Norms Refractor #1140

phu0ngng · 2024-08-27T20:59:33Z

Description

Layernorm and RMS refractor, preparing for TE/cuDNN Norms Integration.

Type of change

Documentation change (change only to the documentation, either a fix or a new content)
Bug fix (non-breaking change which fixes an issue)
New feature (non-breaking change which adds functionality)
Breaking change (fix or feature that would cause existing functionality to not work as expected)
Infra/Build change
Code refractor

Changes

Checklist:

I have read and followed the contributing guidelines
The functionality is complete
I have commented my code, particularly in hard-to-understand areas
I have made corresponding changes to the documentation
My changes generate no new warnings
I have added tests that prove my fix is effective or that my feature works
New and existing unit tests pass locally with my changes

Signed-off-by: Phuong Nguyen <[email protected]>

phu0ngng · 2024-08-27T21:19:03Z

/te-ci pytorch

timmoon10 · 2024-08-30T18:05:26Z

transformer_engine/common/layer_norm/norms.h

+#ifndef TRANSFORMER_ENGINE_COMMON_LAYER_NORM_LN_H_
+#define TRANSFORMER_ENGINE_COMMON_LAYER_NORM_LN_H_


Suggested change

#ifndef TRANSFORMER_ENGINE_COMMON_LAYER_NORM_LN_H_

#define TRANSFORMER_ENGINE_COMMON_LAYER_NORM_LN_H_

#ifndef TRANSFORMER_ENGINE_COMMON_LAYER_NORM_NORMS_H_

#define TRANSFORMER_ENGINE_COMMON_LAYER_NORM_NORMS_H_

timmoon10 · 2024-08-30T21:11:16Z

transformer_engine/common/layer_norm/norms.h

+
+#include "../common.h"
+
+namespace transformer_engine {


I think it would be cleaner if we wrapped these objects in a namespace:

Suggested change

namespace transformer_engine {

namespace transformer_engine {

namespace norms {

The names of these classes (LaunchParams, FwdParams, etc) are not very specific, so putting them in a namespace helps make clear that they are related to LayerNorm/RMSNorm.
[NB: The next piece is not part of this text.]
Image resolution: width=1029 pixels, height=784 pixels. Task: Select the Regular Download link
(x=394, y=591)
timmoon10 · 2024-08-30T21:23:28Z

transformer_engine/common/layer_norm/norms.cpp

+                                         z->data.dtype,     // otype,
+                                         DType::kFloat32,   // ctype,
+                                         params);
+  if (params.fp8_out) set_amax();


This zeroing might be unnecessary. The FP8 scale update kernel called by PyTorch also zeros out the amax.

That said, this matches the existing behavior so no need to change right now.
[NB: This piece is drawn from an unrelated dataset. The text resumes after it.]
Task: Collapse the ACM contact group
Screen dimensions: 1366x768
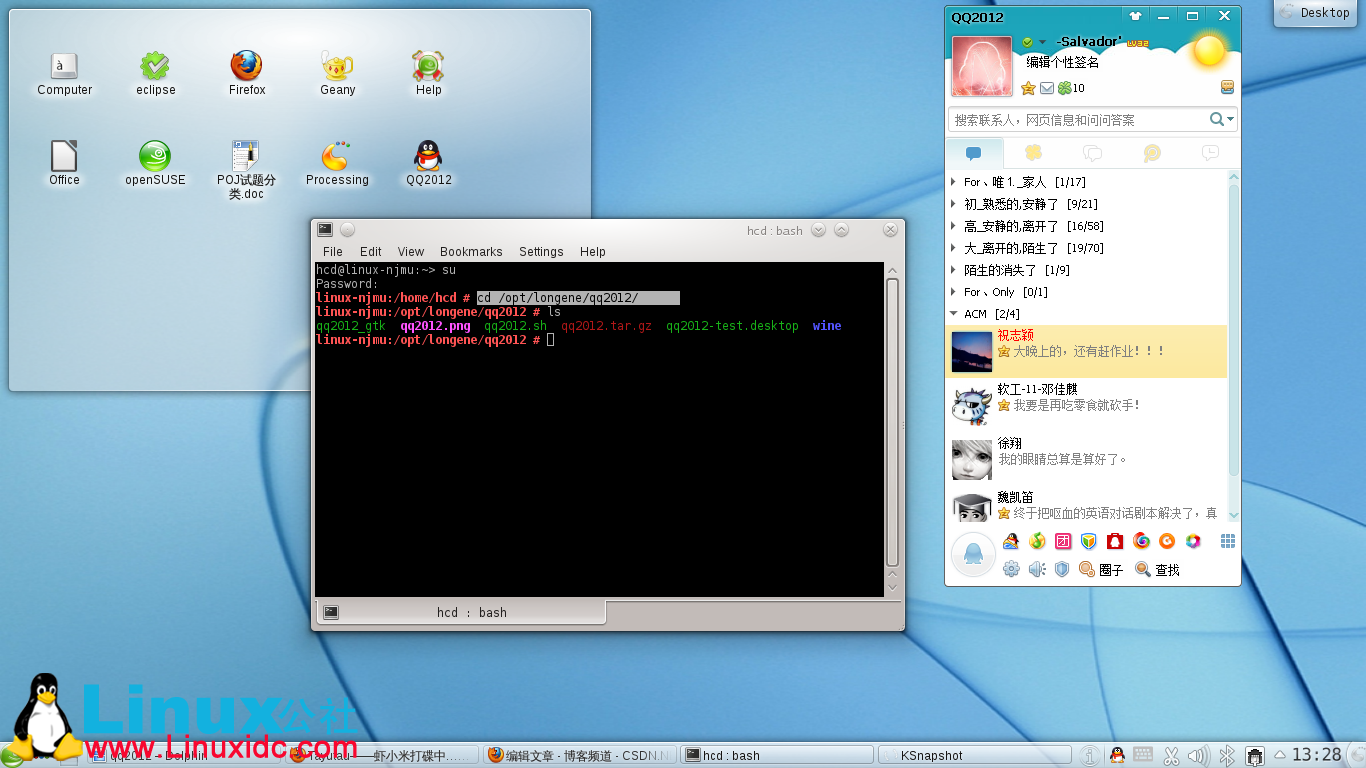Action: tap(953, 314)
timmoon10 · 2024-08-30T21:25:37Z

transformer_engine/common/layer_norm/norms.h

+
+  // Scaling factor
+  void* scale;
+  int scale_byte_size;


Are we using this value?

Suggested change

int scale_byte_size;

timmoon10 · 2024-08-30T21:26:43Z

transformer_engine/common/layer_norm/norms.h

+
+  // AMax output
+  void* amax;
+  int amax_byte_size;


If we remove the amax zeroing kernel, I don't think we are using this value:

Suggested change

int amax_byte_size;

If we want to keep an option to zero out the amax, then could we just assume the amax is FP32 like we do in the kernels?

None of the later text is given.